┌─ Recorded data

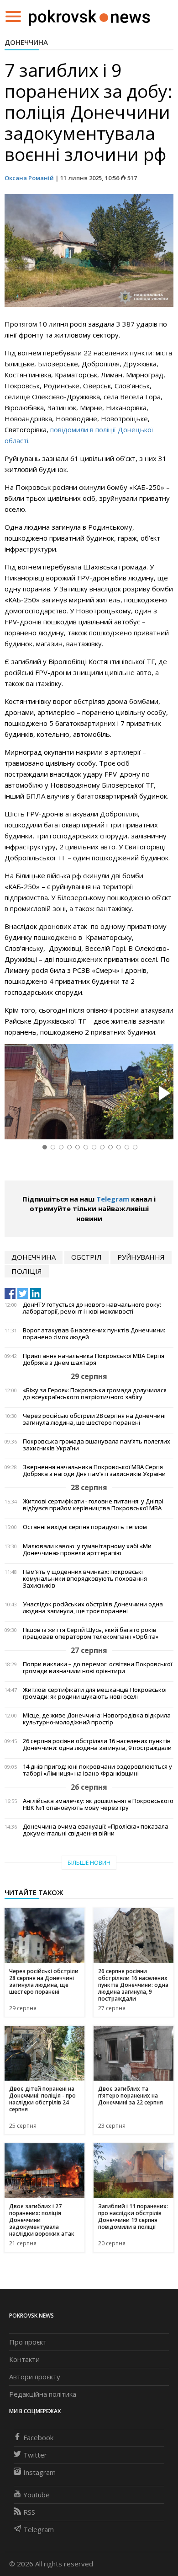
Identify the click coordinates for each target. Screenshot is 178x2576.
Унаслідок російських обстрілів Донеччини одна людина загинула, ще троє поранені (93, 1608)
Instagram (39, 2472)
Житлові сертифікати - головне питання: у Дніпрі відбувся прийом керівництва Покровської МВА (93, 1505)
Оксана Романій (29, 178)
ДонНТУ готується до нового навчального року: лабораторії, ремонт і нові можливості (92, 1308)
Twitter (35, 2454)
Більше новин (89, 1863)
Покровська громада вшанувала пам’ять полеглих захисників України (96, 1445)
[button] (163, 1093)
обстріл (86, 1256)
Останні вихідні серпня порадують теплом (85, 1527)
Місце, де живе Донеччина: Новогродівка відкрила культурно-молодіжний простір (97, 1719)
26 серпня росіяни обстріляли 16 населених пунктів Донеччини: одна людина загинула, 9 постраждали (97, 1744)
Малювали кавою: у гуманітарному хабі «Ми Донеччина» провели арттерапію (87, 1549)
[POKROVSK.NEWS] (89, 15)
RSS (29, 2512)
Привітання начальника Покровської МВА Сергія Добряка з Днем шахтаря (93, 1359)
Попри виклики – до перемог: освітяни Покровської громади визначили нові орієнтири (97, 1667)
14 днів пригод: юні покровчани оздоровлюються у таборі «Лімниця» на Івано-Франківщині (97, 1770)
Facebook (38, 2437)
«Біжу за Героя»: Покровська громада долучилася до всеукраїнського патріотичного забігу (95, 1394)
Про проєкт (28, 2341)
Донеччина (26, 42)
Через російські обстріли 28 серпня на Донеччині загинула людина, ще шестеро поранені (94, 1419)
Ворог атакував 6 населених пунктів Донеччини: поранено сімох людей (94, 1334)
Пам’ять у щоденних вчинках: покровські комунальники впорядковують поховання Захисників (85, 1578)
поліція (26, 1271)
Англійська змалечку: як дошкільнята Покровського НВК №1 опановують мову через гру (98, 1804)
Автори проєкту (34, 2376)
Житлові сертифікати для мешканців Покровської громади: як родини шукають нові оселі (95, 1693)
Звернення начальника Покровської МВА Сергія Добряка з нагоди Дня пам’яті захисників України (94, 1470)
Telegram (112, 1198)
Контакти (24, 2359)
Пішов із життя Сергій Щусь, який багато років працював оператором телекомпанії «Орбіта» (90, 1633)
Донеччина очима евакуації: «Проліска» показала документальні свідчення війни (95, 1830)
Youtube (36, 2494)
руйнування (141, 1256)
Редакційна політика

└─

Exercise brief → Please reproduce, exactly as they appear above, the lines from the line containing "ДонНТУ готується до" up to and including the line containing "Останні вихідні серпня".

Problem solution →
ДонНТУ готується до нового навчального року: лабораторії, ремонт і нові можливості (92, 1308)
Twitter (35, 2454)
Більше новин (89, 1863)
Покровська громада вшанувала пам’ять полеглих захисників України (96, 1445)
[button] (163, 1093)
обстріл (86, 1256)
Останні вихідні серпня порадують теплом (85, 1527)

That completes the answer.